Seahawks mum about Australian rugby star
Oct. 15, 2014
RENTON, Wash. (AP) — Seattle Seahawks coach Pete Carroll said Wednesday that any player trying to make the transition from rugby to the NFL is in for a difficult challenge.
"I think it would be really hard. It'd be a tremendous challenge and only a certain few could do it," Carroll said. "And there would need to be a lot of patience from the club that goes for it if you do it."
Carroll was peppered with questions about Australian National Rugby League star Jarryd Hayne after Hayne announced his plans to seek a chance in the NFL. Seattle has been linked to Hayne because of his recent visit to the Pacific Northwest during which he took in the University of Washington and took a tour of the Seahawks facility.

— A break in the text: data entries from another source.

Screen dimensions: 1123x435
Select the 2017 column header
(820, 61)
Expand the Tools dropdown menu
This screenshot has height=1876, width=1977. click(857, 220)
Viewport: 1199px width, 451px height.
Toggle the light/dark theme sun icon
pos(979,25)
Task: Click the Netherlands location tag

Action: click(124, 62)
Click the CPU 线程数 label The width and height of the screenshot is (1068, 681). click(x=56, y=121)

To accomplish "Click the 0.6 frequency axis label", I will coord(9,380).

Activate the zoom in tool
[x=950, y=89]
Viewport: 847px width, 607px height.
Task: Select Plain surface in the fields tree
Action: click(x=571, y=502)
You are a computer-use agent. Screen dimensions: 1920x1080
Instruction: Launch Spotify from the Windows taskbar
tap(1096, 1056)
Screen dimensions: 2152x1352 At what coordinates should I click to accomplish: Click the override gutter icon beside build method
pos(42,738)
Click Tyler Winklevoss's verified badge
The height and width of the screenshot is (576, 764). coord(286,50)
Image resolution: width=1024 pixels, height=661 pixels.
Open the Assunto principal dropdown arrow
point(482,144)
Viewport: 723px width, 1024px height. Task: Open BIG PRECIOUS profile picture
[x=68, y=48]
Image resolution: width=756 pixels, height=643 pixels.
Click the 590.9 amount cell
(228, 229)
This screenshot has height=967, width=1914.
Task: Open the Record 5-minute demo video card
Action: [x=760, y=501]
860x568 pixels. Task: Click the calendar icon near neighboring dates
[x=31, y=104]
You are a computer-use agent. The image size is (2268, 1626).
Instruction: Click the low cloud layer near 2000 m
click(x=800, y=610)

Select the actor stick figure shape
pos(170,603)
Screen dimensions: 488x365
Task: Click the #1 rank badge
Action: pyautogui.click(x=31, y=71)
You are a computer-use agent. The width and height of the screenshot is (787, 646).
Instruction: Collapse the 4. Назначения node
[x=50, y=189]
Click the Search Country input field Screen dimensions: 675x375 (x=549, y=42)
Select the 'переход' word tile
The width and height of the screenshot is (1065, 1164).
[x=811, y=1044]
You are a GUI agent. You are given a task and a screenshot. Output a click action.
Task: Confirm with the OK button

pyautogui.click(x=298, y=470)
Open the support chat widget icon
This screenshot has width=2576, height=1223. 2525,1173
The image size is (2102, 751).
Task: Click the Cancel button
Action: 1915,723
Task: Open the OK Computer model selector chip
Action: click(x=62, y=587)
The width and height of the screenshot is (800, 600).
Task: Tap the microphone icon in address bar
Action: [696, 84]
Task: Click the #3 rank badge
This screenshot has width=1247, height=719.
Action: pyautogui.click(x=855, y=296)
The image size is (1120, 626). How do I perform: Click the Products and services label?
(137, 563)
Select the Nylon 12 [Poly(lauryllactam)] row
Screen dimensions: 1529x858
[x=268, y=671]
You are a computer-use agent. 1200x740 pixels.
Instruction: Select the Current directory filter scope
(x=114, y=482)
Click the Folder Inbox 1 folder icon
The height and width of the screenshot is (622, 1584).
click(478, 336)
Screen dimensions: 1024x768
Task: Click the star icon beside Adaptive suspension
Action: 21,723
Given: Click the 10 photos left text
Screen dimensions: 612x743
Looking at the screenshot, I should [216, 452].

Carroll said he did not meet Hayne during his visit and didn't want to talk about Hayne specifically. Carroll joked about having "scouts" in Australia but spoke only in generalities. Carroll's underlying point was that any player without a football background would face difficulties in trying to make the transition.
"I don't think, unless we're writing a great script here, that a guy could come in the middle of the season and all of a sudden present a starring role for a team. I don't think that's going to happen," Carroll said. "I think it's going to take more time than that. But we've seen guys over the years make transitions from other sports. Basketball players doing it. It can happen certainly."
During a news conference in Sydney earlier Wednesday, Hayne did not identify which NFL clubs — if any — were interested in offering him a tryout.
Only two weeks after being voted as the best player in the National Rugby League for the second time and a day after being selected again for Australia's national team, Hayne revealed his career move first in a statement posted on the Parramatta club's website prior to the news conference.
Hayne said if he was unsuccessful in his bid to break into the NFL and returned to the rugby league, he'd rejoin Parramatta. Renowned for his acceleration and counter-attacking prowess in rugby, Hayne said he believes he has the skills to make it as either a punt returner or kick returner.
Carroll said rugby players would be naturals to try to cross over because the two sports require similar skills.
"You're looking for great athletes to make the transition because the guys on our level are fantastic athletes. ... But there is just a lot of general carry over because it's running, and making people miss, and hitting, and tackling, and being tough and physical and all that stuff," Carroll said.